Great article, but I beg to differ with your claim that “No one writes unreadable code on purpose”. There’s a difference between deliberately writing unreadable code, which feels like an act of sabotage and indeed very few people do if they want to hold on to their job. But there’s wilful intent and there’s neglicence. Making yourself well understood (not just in code) is hard work that people often neglect. It’s a selfish omission because it wastes other people’s time. Being Dutch myself, English doesn’t come naturally. It took hard work.

Software Engineering is a Loser’s Game

Sep 21, 2021 · Tyler Hawkins

I'm suddenly reminded of a developer colleague who was also a very proficient chess player. He said something similar. Professional players don't overlook obvious opportunities and pitfalls.

Software Engineering is a Loser’s Game

Sep 20, 2021 · Tyler Hawkins

Nice comparison!

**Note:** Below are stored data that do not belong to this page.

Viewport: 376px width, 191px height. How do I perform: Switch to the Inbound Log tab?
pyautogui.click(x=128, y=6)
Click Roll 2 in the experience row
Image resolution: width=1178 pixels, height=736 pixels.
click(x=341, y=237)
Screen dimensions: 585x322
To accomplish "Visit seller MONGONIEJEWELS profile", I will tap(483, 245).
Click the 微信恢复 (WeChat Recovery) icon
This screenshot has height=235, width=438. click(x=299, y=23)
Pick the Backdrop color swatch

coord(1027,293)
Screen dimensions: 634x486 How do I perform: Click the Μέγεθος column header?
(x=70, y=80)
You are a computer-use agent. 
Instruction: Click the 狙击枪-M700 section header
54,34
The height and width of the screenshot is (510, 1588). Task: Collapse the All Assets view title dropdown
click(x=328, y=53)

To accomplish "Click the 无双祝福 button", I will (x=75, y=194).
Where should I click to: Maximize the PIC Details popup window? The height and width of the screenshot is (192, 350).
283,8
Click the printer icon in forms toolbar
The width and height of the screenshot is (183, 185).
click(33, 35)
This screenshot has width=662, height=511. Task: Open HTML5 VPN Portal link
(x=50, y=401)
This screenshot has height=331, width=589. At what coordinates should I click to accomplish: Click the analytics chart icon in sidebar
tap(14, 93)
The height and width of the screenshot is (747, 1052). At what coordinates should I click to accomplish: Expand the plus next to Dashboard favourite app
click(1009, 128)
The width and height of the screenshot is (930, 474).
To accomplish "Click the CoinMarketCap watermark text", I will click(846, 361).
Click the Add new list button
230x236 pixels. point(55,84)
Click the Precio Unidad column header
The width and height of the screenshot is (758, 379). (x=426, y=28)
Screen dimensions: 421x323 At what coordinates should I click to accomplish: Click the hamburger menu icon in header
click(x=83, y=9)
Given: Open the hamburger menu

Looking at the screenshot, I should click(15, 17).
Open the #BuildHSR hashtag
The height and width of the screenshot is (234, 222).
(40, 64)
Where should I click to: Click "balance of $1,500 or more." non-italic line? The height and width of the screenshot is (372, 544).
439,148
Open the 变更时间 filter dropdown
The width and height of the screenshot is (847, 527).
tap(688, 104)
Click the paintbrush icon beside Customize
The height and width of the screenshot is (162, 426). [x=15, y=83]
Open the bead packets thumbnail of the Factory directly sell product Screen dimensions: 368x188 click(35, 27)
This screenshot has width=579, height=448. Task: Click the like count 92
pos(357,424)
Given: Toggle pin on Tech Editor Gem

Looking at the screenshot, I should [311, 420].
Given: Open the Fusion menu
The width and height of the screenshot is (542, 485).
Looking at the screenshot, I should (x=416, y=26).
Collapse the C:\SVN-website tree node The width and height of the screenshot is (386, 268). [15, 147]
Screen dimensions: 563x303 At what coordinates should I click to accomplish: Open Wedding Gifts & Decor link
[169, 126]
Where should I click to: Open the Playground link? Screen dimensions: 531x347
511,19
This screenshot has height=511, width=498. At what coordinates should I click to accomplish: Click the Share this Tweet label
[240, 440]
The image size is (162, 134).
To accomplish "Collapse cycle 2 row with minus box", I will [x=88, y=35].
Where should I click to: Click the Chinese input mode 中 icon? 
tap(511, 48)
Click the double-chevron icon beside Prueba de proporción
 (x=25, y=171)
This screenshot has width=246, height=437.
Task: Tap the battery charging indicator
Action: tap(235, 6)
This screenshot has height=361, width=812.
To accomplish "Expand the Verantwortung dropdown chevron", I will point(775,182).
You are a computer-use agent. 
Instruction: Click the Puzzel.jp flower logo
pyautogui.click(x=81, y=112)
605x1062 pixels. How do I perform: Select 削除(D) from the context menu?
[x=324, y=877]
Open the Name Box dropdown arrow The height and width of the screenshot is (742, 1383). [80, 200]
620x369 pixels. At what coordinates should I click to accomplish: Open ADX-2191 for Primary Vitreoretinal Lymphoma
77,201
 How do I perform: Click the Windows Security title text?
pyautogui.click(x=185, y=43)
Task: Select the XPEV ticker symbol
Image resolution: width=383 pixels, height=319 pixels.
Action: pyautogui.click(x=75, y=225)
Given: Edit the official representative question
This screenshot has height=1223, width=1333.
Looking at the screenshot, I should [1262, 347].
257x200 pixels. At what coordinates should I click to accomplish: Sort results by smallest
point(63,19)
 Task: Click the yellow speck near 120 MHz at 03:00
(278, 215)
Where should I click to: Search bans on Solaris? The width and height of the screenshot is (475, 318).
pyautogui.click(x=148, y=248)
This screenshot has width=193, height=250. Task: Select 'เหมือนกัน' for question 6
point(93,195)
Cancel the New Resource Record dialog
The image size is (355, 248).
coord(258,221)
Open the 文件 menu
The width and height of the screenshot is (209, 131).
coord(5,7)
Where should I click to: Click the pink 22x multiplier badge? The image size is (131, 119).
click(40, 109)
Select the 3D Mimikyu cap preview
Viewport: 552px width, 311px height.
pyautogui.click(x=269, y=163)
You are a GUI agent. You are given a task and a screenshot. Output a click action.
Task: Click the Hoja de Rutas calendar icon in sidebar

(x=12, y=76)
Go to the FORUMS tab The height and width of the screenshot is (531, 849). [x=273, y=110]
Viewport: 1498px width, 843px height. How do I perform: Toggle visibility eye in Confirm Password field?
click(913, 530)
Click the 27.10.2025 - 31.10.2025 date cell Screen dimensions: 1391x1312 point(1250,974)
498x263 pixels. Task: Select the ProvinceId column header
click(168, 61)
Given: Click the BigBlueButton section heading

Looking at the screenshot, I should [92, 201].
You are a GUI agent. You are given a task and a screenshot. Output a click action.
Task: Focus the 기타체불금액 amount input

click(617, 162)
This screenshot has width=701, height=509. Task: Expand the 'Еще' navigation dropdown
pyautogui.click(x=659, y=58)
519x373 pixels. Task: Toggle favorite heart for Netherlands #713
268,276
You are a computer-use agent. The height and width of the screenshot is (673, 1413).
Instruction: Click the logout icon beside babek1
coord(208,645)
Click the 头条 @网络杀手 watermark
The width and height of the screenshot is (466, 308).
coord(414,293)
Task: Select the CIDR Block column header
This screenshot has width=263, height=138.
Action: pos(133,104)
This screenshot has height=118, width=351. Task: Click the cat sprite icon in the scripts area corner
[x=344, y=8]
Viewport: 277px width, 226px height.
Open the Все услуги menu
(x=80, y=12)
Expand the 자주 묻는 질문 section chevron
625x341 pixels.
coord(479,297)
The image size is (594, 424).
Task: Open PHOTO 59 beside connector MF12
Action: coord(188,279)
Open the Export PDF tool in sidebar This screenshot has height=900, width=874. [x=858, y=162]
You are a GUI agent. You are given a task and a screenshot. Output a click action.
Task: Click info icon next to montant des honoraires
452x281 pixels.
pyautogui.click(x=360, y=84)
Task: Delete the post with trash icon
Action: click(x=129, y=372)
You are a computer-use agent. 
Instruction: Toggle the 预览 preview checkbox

I always like original analogies. Yes, it's crazy how we trample on the low hanging fruit, pardon my metaphor.

How Mandatory Demos Can Degrade Quality Culture

Sep 05, 2021 · Jasper Sprengers

Thanks for your contribution. Yes, it's true that the Scrum guide leaves many details open. But sometimes illogical or counterproductive practices become so ingrained that I feel it necessary to remind people.

How Mandatory Demos Can Degrade Quality Culture

Aug 27, 2021 · Jasper Sprengers

Yes, I wish I could remove them myself. I'm the one getting the mails "Your article has received a comment" ;-)

Old Agile vs New Agile

Jul 23, 2021 · Cliff Berg

Thanks for this article. I think it's time to conclude that many of the common conceptions about agile are misguided and have turned into dogma: the over-emphasis on programming as a collective effort, the tedious sports analogies and the very limited actual team autonomy. What's left is going-through-the-motions ceremony.
Why still call it Agile? Sometimes a re-evaluation of ideas however constitutes a departure of principles that calls for a new name, not version two. Organizations coming to terms with their disappointment about old-school agile may not warm to the idea if all they expect is an upgrade.